Our workflow that was built using CWL also followed Findable, Accessible, Interoperable, and Reusable (FAIR) principles [40] to ensure reproducibility, reusability, and transparency for its use by the public. Our workflow script code under the JSON format applied in this paper is publicly accessible (Findable and Accessible) and can be implemented on the CGC platform (Interoperable and Reusable). Our code can also be executed using other CWL executors, such as CWL-Tool and CWL-Airflow [41]. However, because the code contained a platform-specific field, it might not work outside the CGC platform. To use our CWL code, an account on the CGC platform would be required in advance.

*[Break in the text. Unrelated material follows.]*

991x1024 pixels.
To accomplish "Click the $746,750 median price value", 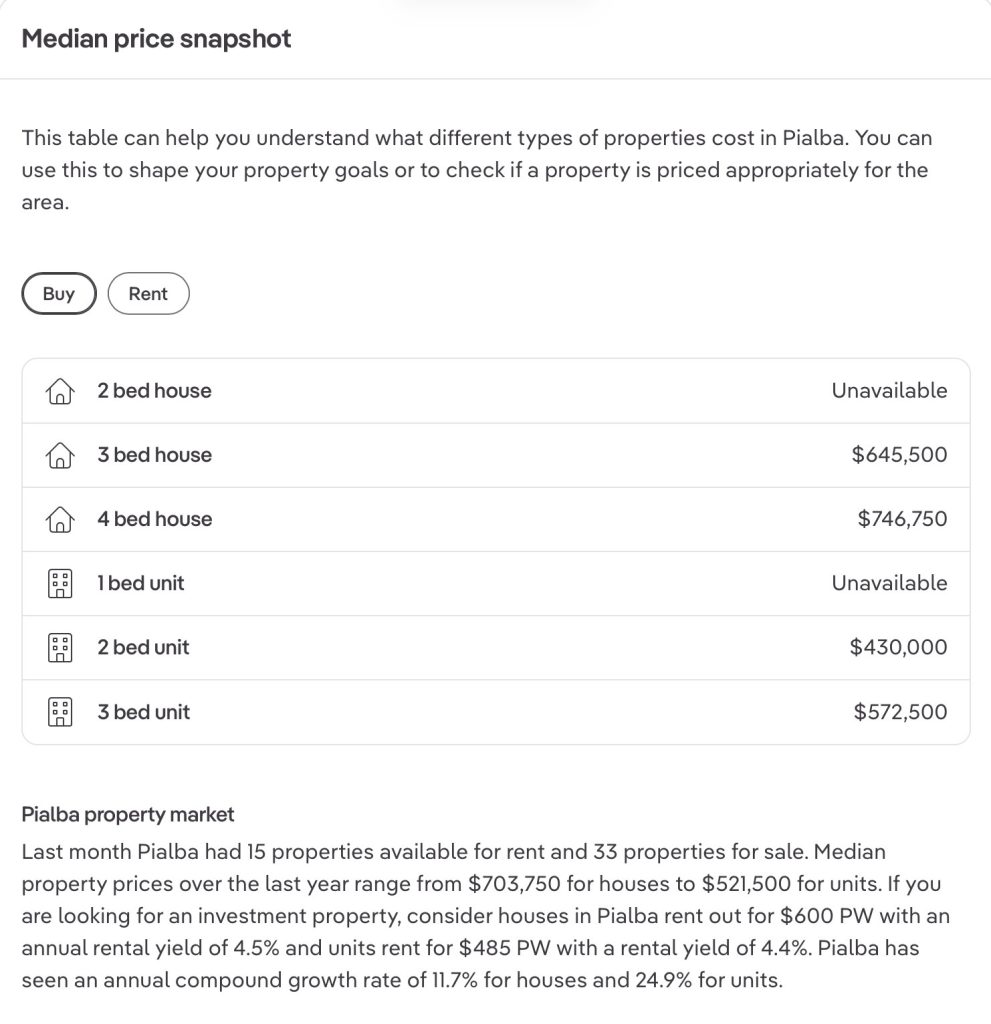I will pos(902,519).
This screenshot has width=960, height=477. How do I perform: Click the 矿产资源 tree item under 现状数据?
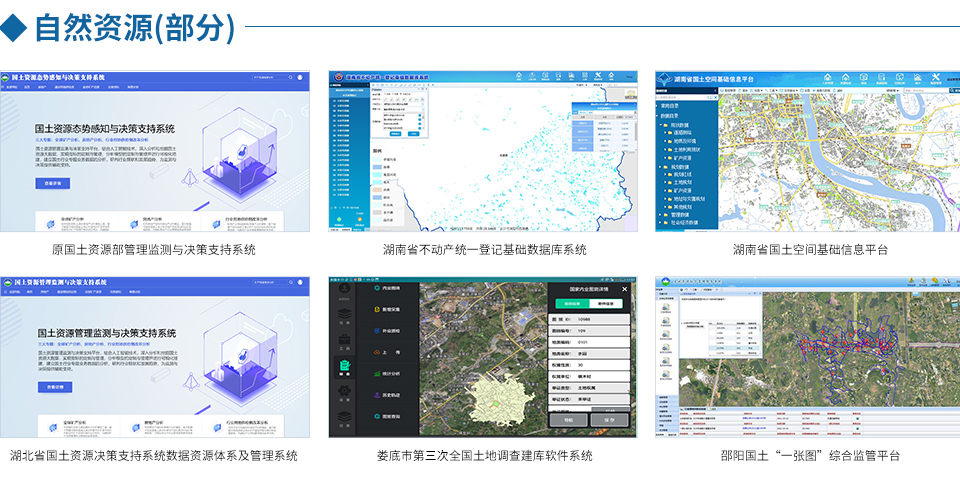pyautogui.click(x=689, y=156)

4.3. Species Identification at a Lower Taxonomy Level

To test the sensitivity of our workflow for identifying species with higher similarities with SARS-CoV-2 at the lower taxonomy level, we conducted another experiment by using Middle East Respiratory Syndrome Coronavirus (MERS-CoV) sequencing data. We chose MERS-CoV because it has a close similarity to the genus Betacoronavirus of SARS-CoV-2, but has a different lineage. SARS-CoV-2 belongs to lineage B (subgenus Sarbecovirus), whereas MERS-CoV belongs to lineage C (subgenus Merbecovirus) [42,43]. In addition, the outbreak of MERS-CoV occurred worldwide in 2012 [44].
Data used to represent MERS-CoV were also obtained from the same public BioProject repository, with an accession code of PRJNA316178. We tested a total of eight samples by using our workflow and the same parameterization settings; however, we used only SARS-CoV-2 as the index. In addition, we replaced the H1N1 index with the MERS-CoV index. The following input parameter settings were applied to describe MERS-CoV: reference genome for RefSeq category, viral for domain, and 1,335,626 for taxonomy IDs. Under these settings, our workflow could generate the reference genome sequences of the Middle East Respiratory Syndrome-related coronavirus (MERS-related type) as FASTA files with a length of 30,119 base pairs. Table 3 summarizes MERS-CoV dataset profiles, and the details of the dataset within each identification result are provided in the Supplementary File with the tab name Discussion_MERS-CoV.
The MERS-CoV dataset exhibited characteristics similar to those of our previous two pandemic sequencing datasets, in which paired-end short reads were generated using the Illumina MiSeq instrument with a viral RNA source. However, the average number of reads available for this MERS-CoV was higher than those in our other two pandemic datasets. This difference can be attributed to the difference in the sequencing strategy used, wherein dataset metadata were referred. In contrast to our pandemic datasets which used the amplicon strategy, whole-genome shotgun (WGS) was used for our MERS-CoV dataset. WGS generated a higher number of reads than the amplicon strategy did because WGS covers a wider portion of the genome within a sample instead of only a partial part of the genome, such as an amplicon [45,46]. This finding also explains why the ratio of the average file size to the average number of reads in the MERS-CoV dataset (~6 × 10−4) was higher than those of our two pandemic datasets (approximately 4 × 10−4 for the COVID-19 dataset and 5 × 10−4 for the swine flu dataset). This ratio was useful to illustrate the amount of information stored in each read on average. However, since the ratio was close to that of both pandemic datasets, we could still conclude that these datasets (COVID-19, swine flu, and MERS-CoV) had similar characteristics for short-read sequencing data.
In this experiment, the MERS-CoV dataset generated a higher number of reads that were identified as SARS-CoV-2 (Figure 4a), resulting in an IR of 0.008–0.06%. By contrast, when using the same SARS-CoV-2 index, we obtained an IR of 0–0.033% in the swine flu dataset. These results suggest that sequencing data obtained from MERS-CoV, which shares a higher similarity with SARS-CoV-2, identified a higher number of reads for SARS-CoV-2 compared with sequencing data obtained for H1N1 that shared a lower similarity with SARS-CoV-2. When we used the MERS-related-type index, our workflow exhibited an IR of 77–99%, with its number of unidentified reads (Figure 4b) being higher than those obtained using the swine flu dataset with H1N1 as the index (IR: 37–98%). This result can be attributed to the use of a primer specific to MERS-CoV based on limited MERS-CoV metadata information available in the database. In addition, the low specificity of the index used in our workflow could be another factor that could have resulted in various IR range results in our MERS-CoV dataset.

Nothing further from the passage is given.